Page extract:
In March of 2013, Batman lost his Robin.
When Elvis Dumervil left pass-rush partner Von Miller and the Denver Broncos for the Baltimore Ravens, it dented the Broncos pass rush severely. The Broncos defense has held up thanks to Miller, but the pass rush isn't the same as the one that led the NFL's second-best defense last year. Consequently, the Broncos could greatly benefit from the addition of another solid pass-rusher.
Michael Johnson, currently of the Cincinnati Bengals, could be that rusher.
The soon-to-be free agent has underwhelmed in terms of sacks, as he has just three this season. However, he has been great in other facets of defensive end play. According to Pro Football Focus (subscription required), Johnson has been the third-most productive 4-3 defensive end this year.
In terms of getting pressure on opposing quarterbacks, Johnson still has been decent as a pass-rusher—his 35 quarterback hurries lead pass-rushers as dominant as Cameron Wake—but he's also been remarkable against the run. His plus-19.9 run defense grade is second only to Rob Ninkovich.
So, even though Johnson hasn't gotten much attention, he's actually an amazing player.
He might not get as much money as a sack machine like J.J. Watt, but he's going to cash in. Luckily for the Denver Broncos, they will be able to pay him.
According to overthecap.com, the Broncos are due to pay more than $121 million in 2014. Forty-one players are either under contract or have an option for next year, leaving 12 players remaining (although only the 51 highest-paid players count against the salary cap).
The cap for 2014 is expected to be $126.3 million, according to NFL.com's Albert Breer. That gives the Broncos approximately $5 million to spend, which is obviously not enough to fill out the roster.
However, it's also worth noting that the Broncos can tamper with their own roster. If they were to cut Champ Bailey, that would relieve them of $10 million (and, yes, the Broncos could definitely do that).

Stored data:
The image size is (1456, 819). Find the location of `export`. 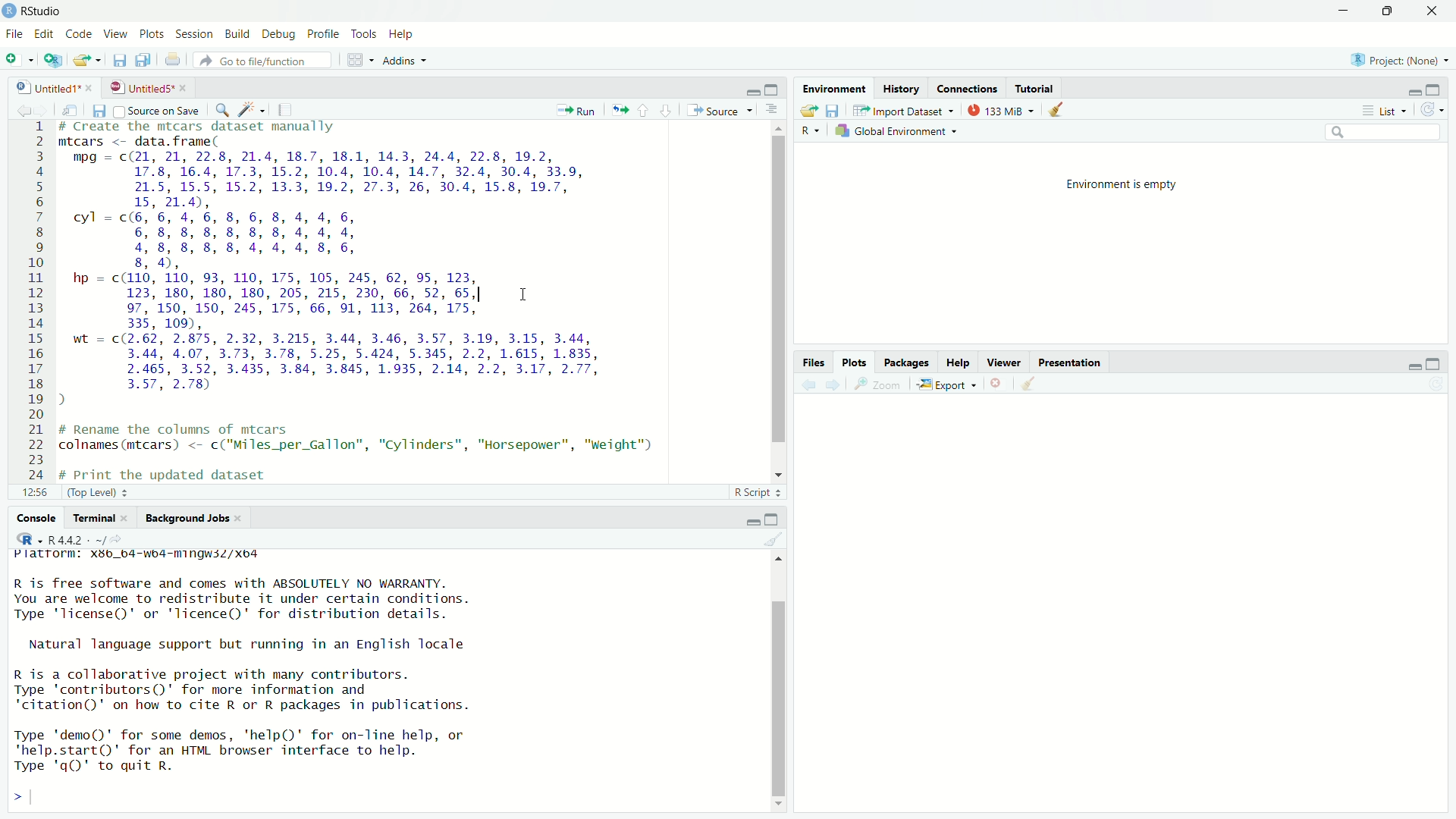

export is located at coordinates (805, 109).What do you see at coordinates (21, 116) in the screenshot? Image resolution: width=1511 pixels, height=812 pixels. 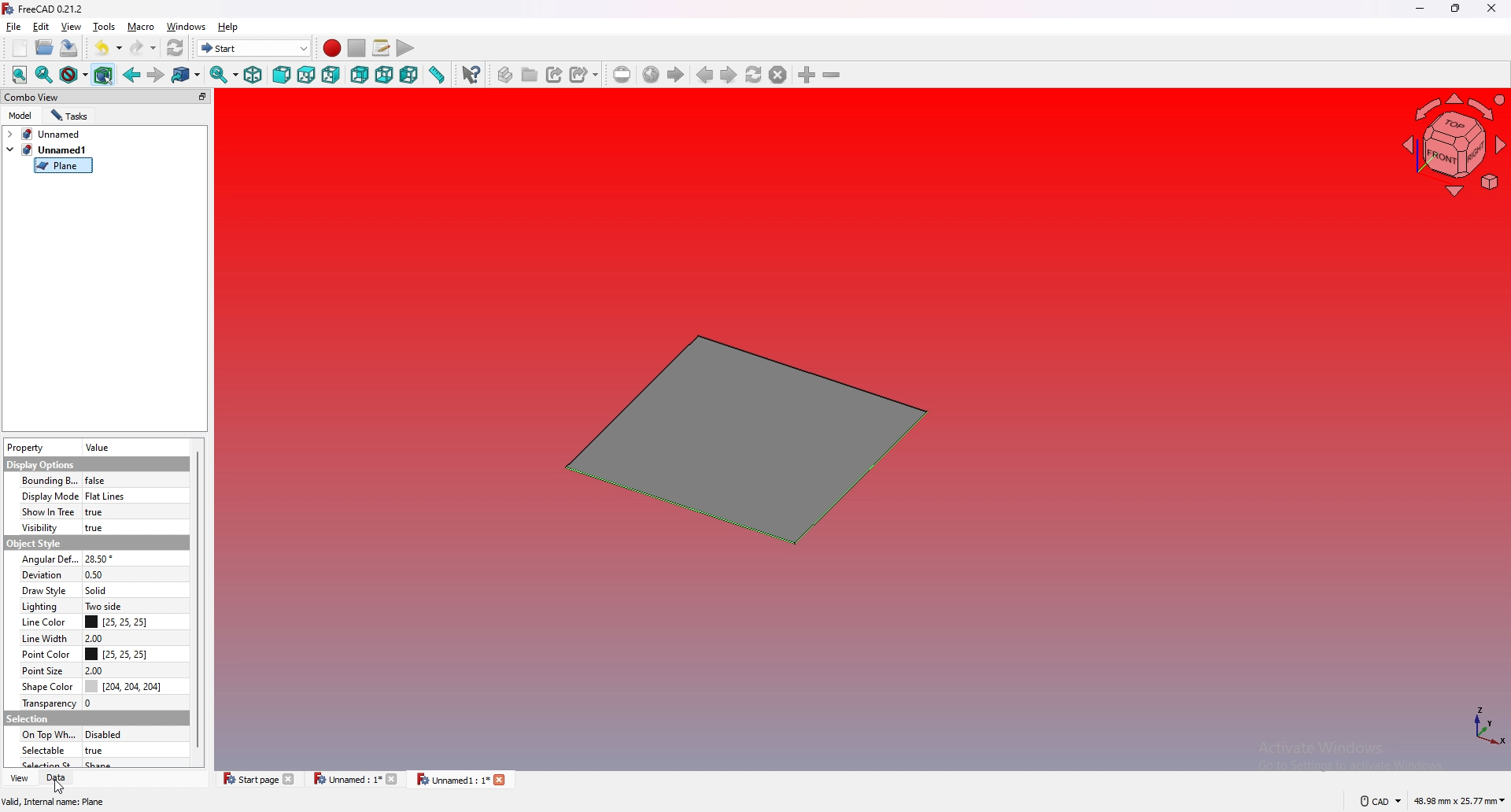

Problems to work on:
a – In the article on the Broncos and Michael Johnson, condense the paragraph beginning "In terms of getting pressure" into a short list that keeps its main facts.
b – Write the next few paragraphs of the article on the Broncos and Michael Johnson, picking up after its last sentence.

Responses for each task:
a –
- Johnson has been a decent pass-rusher. His 35 quarterback hurries put him ahead of pass-rushers as dominant as Cameron Wake.
- He has been remarkable against the run. His plus-19.9 run defense grade is second only to Rob Ninkovich's.

b –
Jacob Tamme, Joel Dreessen and Chris Kuper are also making a lot of money even with minimal snaps, so their deals could be restructured or terminated. Even Peyton Manning could take a pay cut to help the team.
That would give the Broncos space to re-sign some key players, such as Dominique Rodgers-Cromartie, Chris Harris, Wesley Woodyard, Eric Decker and Zane Beadles.
Should the Broncos prioritizing re-signing players or signing players from other teams?
Woodyard and Harris should come cheap. Woodyard has struggled mightily, and Harris hasn't been amazing. Those two shouldn't hurt the Broncos too much financially, and they should be able to sign Dominique Rodgers-Cromartie and still hand out another lucrative contract.
And if it doesn't sign the soon-to-be rich Decker, the recipient could be Johnson.
Either way, the Broncos could lure in Johnson. A player like him is absolutely necessary for the Broncos, and they don't have that player right now. He could be the run-stopping force the Broncos need.
Would Michael Johnson transform the Broncos run defense?
Current starting defensive end Derek Wolfe doesn't excel in that aspect, and neither does the undersized Shaun Phillips. As for new defensive end Jeremy Mincey, he is only under contract until the end of this year and hasn't been great anyways. Denver needs to be able to stop the run, and right now, it's struggling.
However, Johnson can anchor that line and make his presence felt.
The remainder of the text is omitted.